Table of Contents

Class DoubleDQNAgent<T>

Namespace
AiDotNet.ReinforcementLearning.Agents.DoubleDQN
Assembly
AiDotNet.dll

Double Deep Q-Network (Double DQN) agent for reinforcement learning.

public class DoubleDQNAgent<T> : DeepReinforcementLearningAgentBase<T>, IRLAgent<T>, IFullModel<T, Vector<T>, Vector<T>>, IModel<Vector<T>, Vector<T>, ModelMetadata<T>>, IModelSerializer, ICheckpointableModel, IParameterizable<T, Vector<T>, Vector<T>>, IFeatureAware, IFeatureImportance<T>, ICloneable<IFullModel<T, Vector<T>, Vector<T>>>, IGradientComputable<T, Vector<T>, Vector<T>>, IJitCompilable<T>, IDisposable

Type Parameters

T

The numeric type used for calculations.

Inheritance
DoubleDQNAgent<T>
Implements
IFullModel<T, Vector<T>, Vector<T>>
IModel<Vector<T>, Vector<T>, ModelMetadata<T>>
IParameterizable<T, Vector<T>, Vector<T>>
ICloneable<IFullModel<T, Vector<T>, Vector<T>>>
IGradientComputable<T, Vector<T>, Vector<T>>
Inherited Members
Extension Methods

Remarks

Double DQN addresses the overestimation bias in standard DQN by decoupling action selection from action evaluation. It uses the online network to select actions and the target network to evaluate them, leading to more accurate Q-value estimates.

For Beginners: Standard DQN tends to overestimate Q-values because it uses the same network to both select and evaluate actions (max operator causes positive bias).

Double DQN fixes this by:

  • Using online network to SELECT the best action
  • Using target network to EVALUATE that action's value

Think of it like getting a second opinion: one expert picks what looks best, another expert judges its actual value. This reduces overoptimistic estimates.

> Dataset records
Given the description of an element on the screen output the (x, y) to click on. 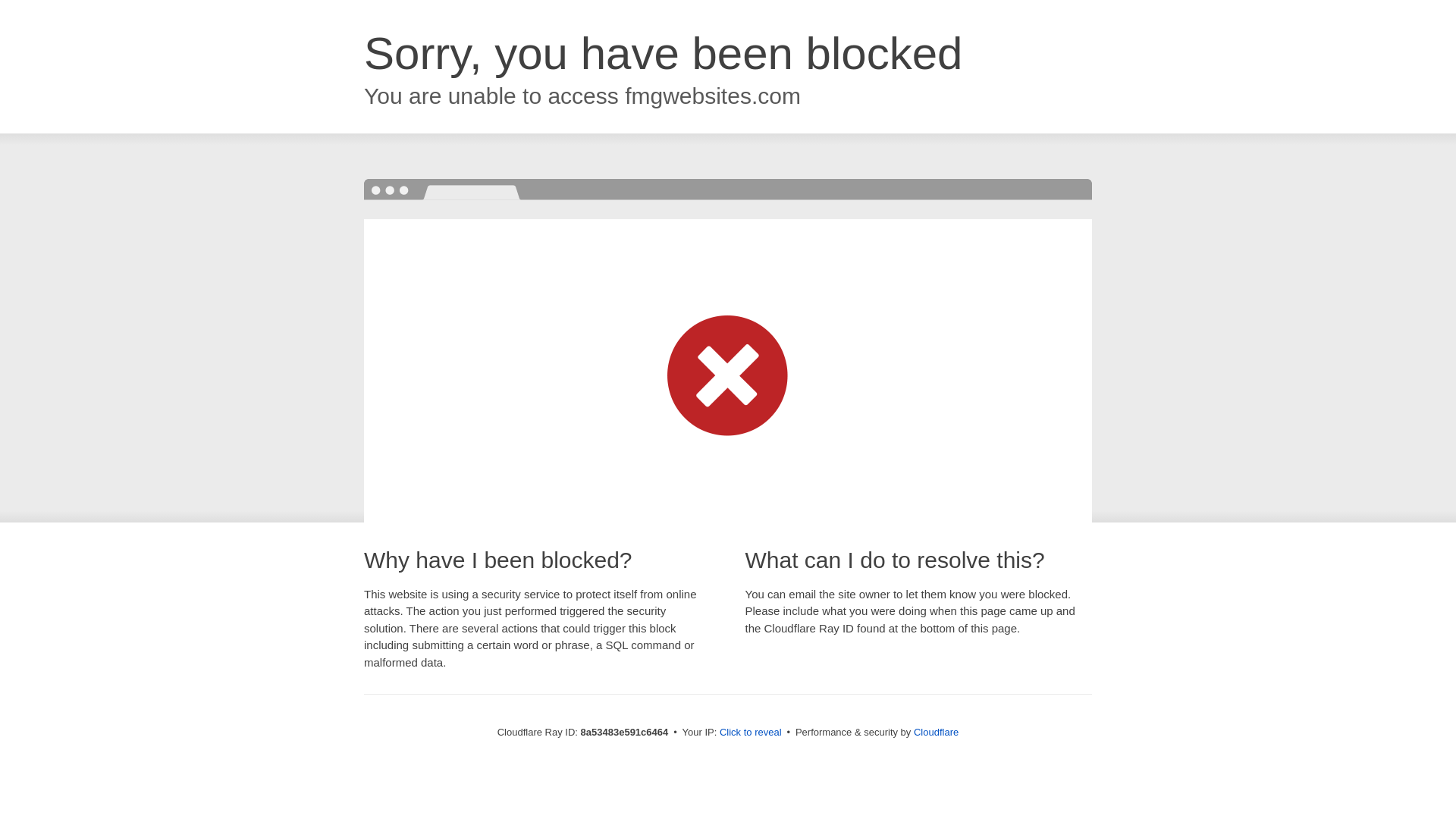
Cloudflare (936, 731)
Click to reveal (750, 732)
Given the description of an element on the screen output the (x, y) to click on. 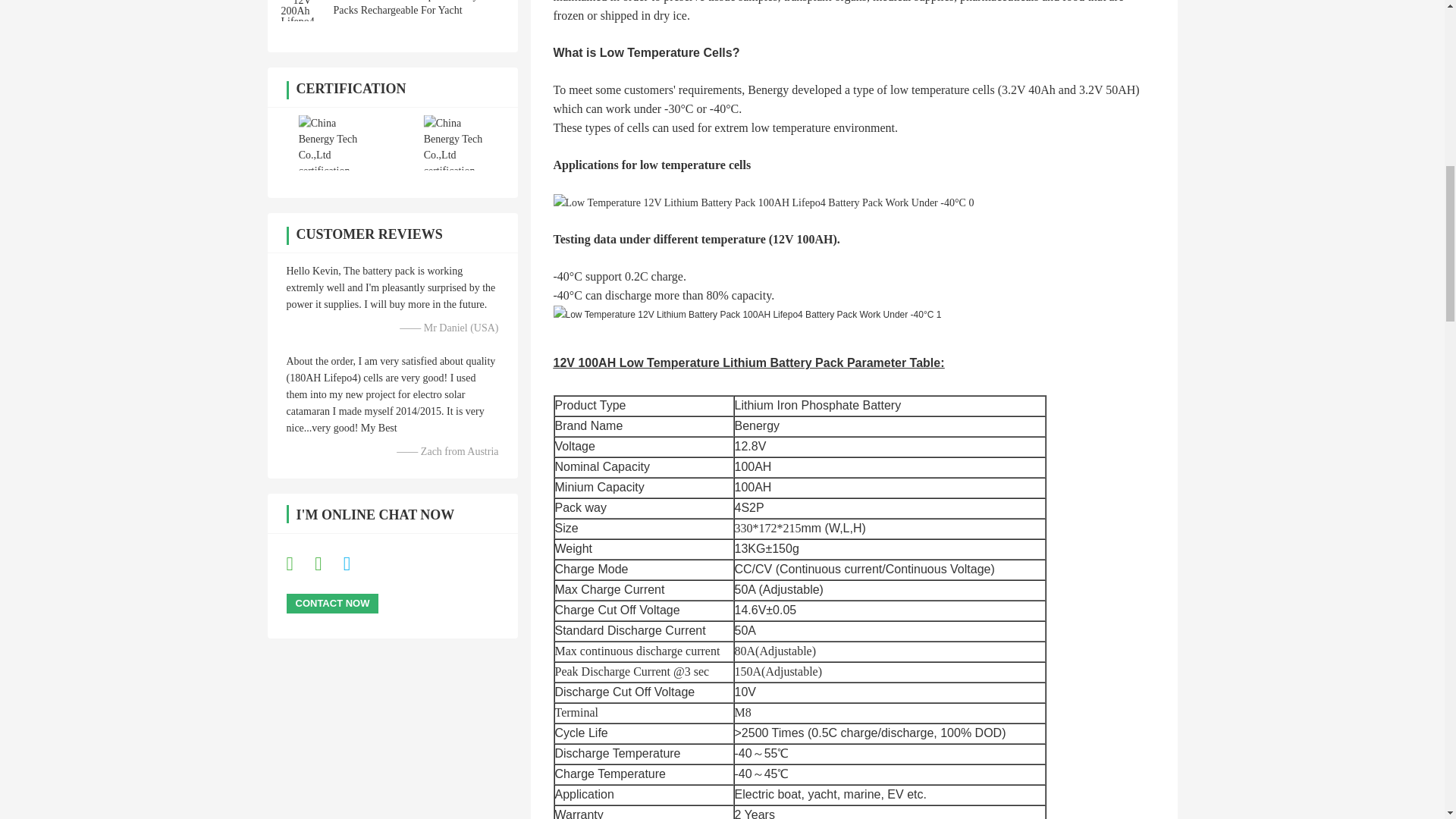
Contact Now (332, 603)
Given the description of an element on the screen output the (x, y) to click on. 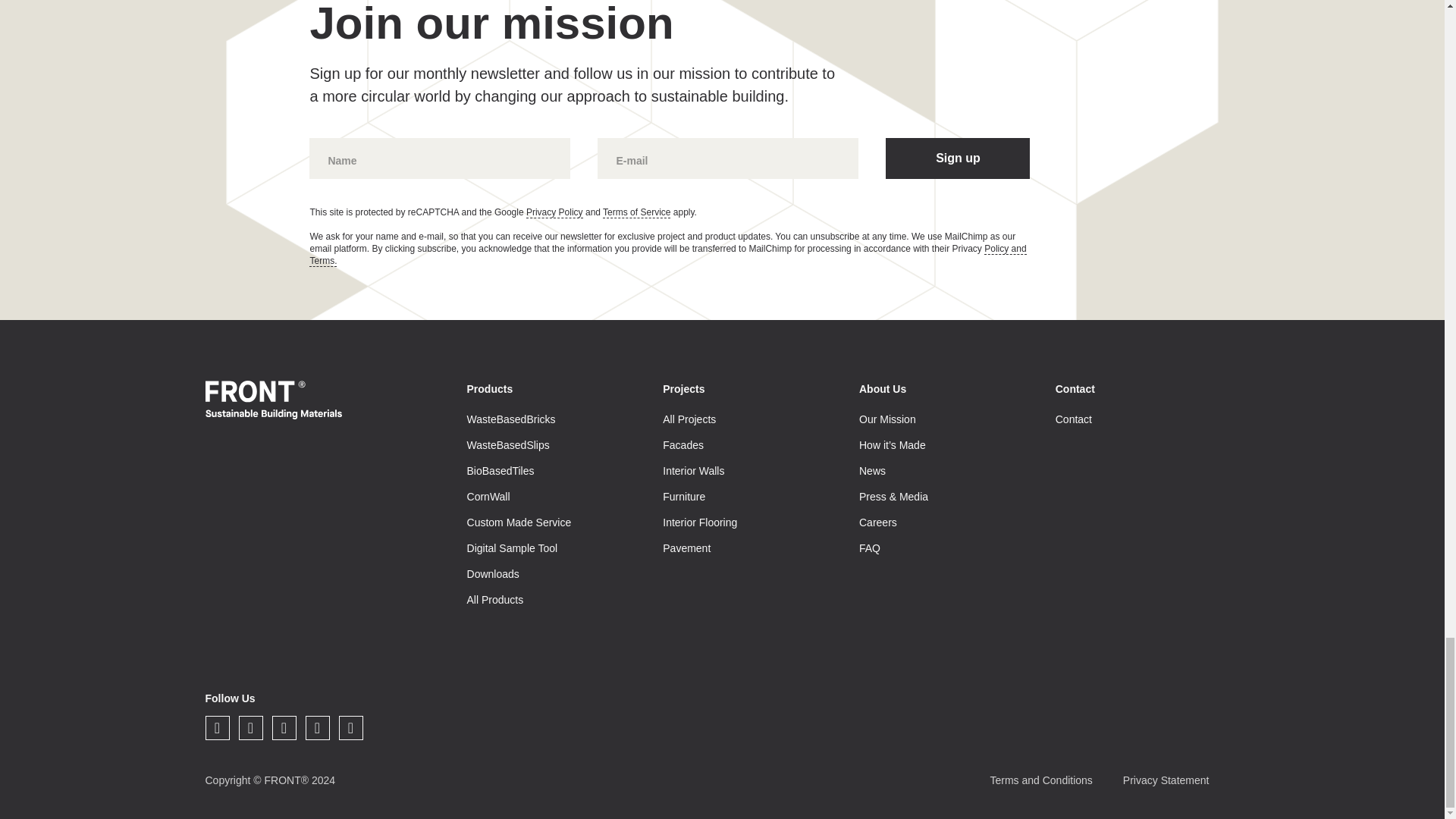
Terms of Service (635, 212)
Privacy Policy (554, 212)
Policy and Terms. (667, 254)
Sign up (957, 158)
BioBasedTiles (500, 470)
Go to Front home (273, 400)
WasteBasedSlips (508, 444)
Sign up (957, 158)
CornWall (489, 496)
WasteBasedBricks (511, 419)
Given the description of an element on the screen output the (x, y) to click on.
---
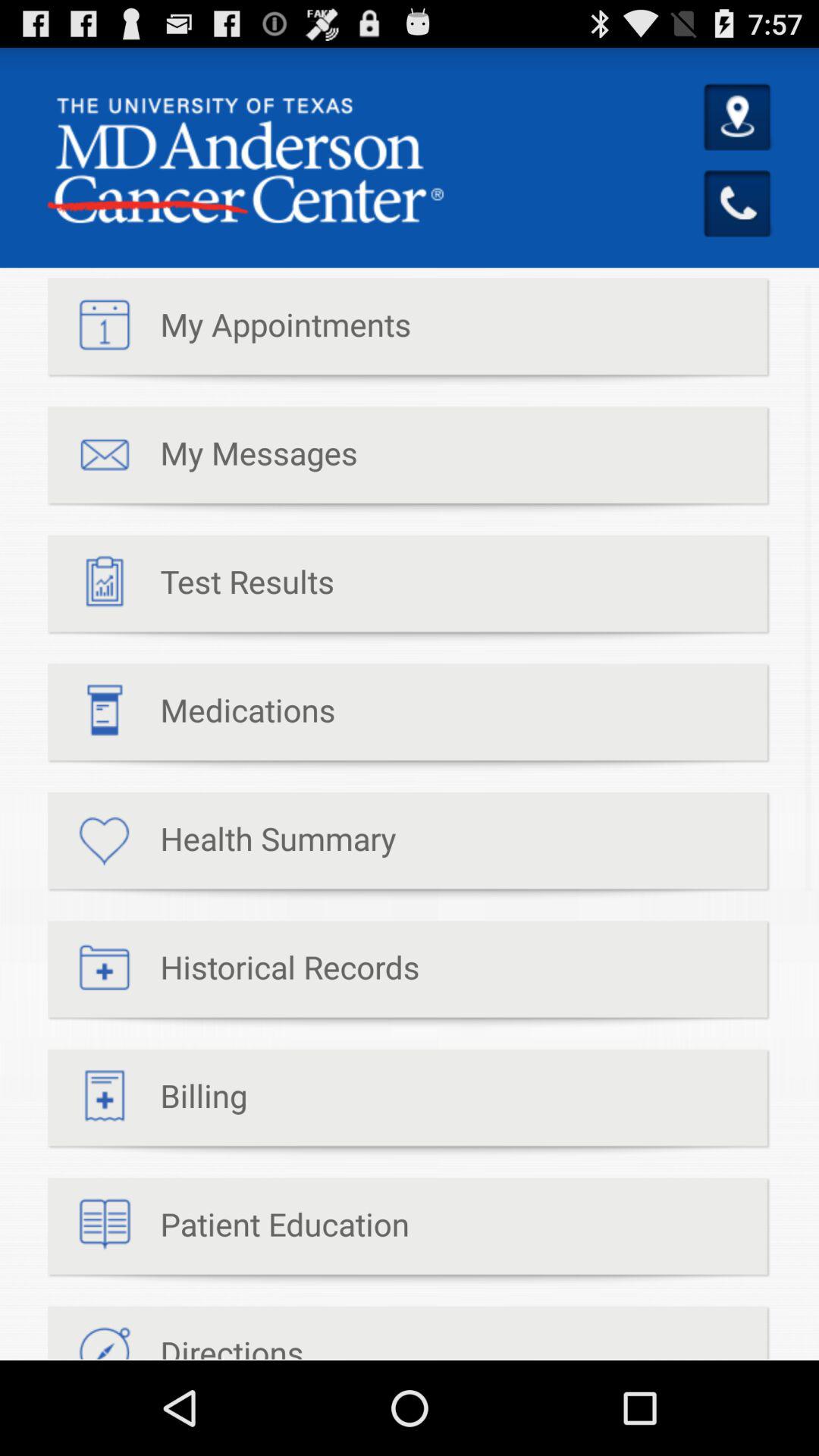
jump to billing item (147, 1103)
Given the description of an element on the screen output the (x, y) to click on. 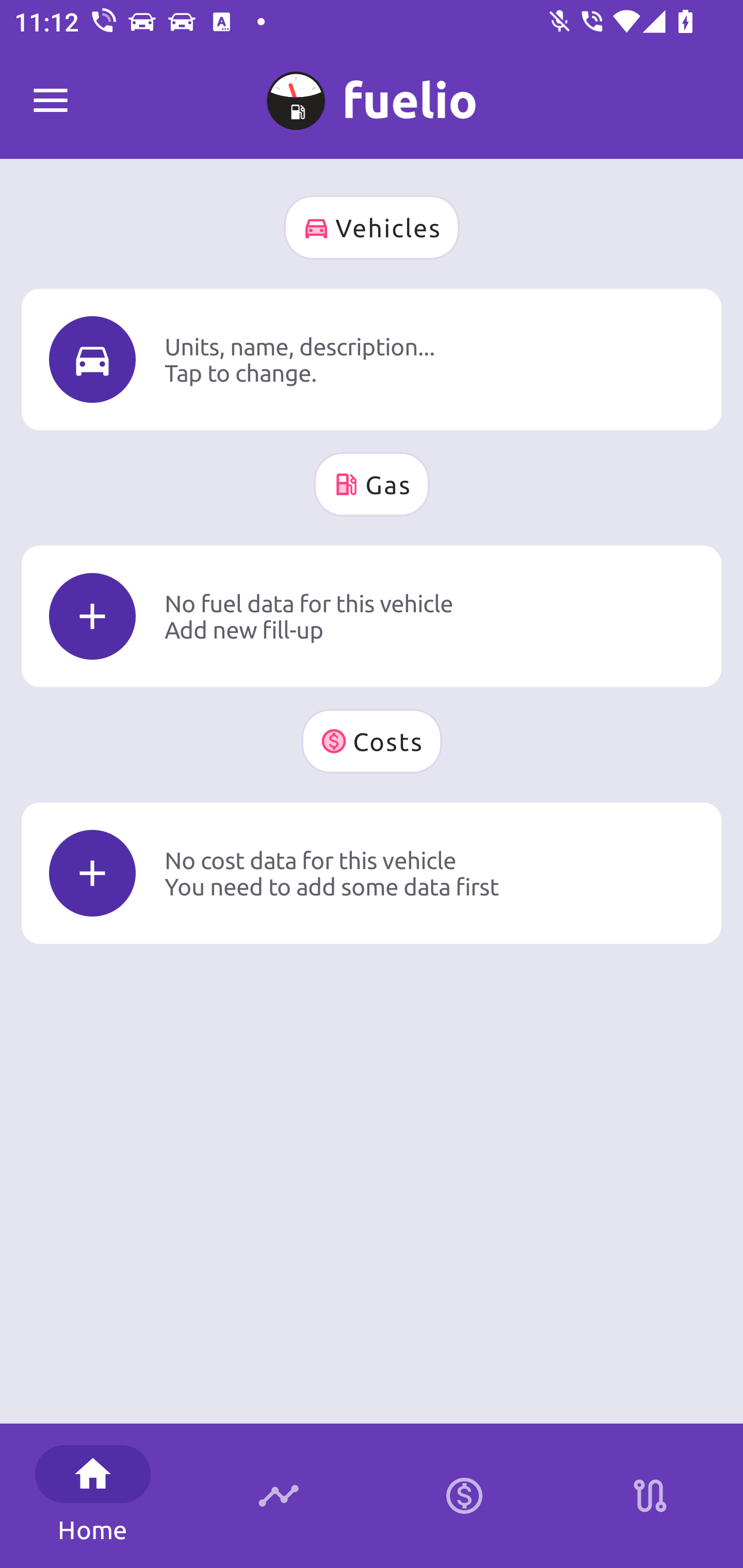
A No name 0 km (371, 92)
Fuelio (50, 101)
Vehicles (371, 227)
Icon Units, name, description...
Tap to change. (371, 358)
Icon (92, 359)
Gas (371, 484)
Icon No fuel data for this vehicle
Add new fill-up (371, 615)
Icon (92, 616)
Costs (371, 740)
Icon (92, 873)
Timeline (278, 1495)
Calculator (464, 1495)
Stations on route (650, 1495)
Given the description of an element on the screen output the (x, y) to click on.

> Written tasks
[a] Please list every entry under the "Implements" heading in the DoubleDQNAgent documentation.
[b] According to the DoubleDQNAgent documentation, which network does Double DQN use to evaluate the value of a selected action?

> Expected responses
[a]
IFullModel<T, Vector<T>, Vector<T>>
IModel<Vector<T>, Vector<T>, ModelMetadata<T>>
IParameterizable<T, Vector<T>, Vector<T>>
ICloneable<IFullModel<T, Vector<T>, Vector<T>>>
IGradientComputable<T, Vector<T>, Vector<T>>

[b] The target network.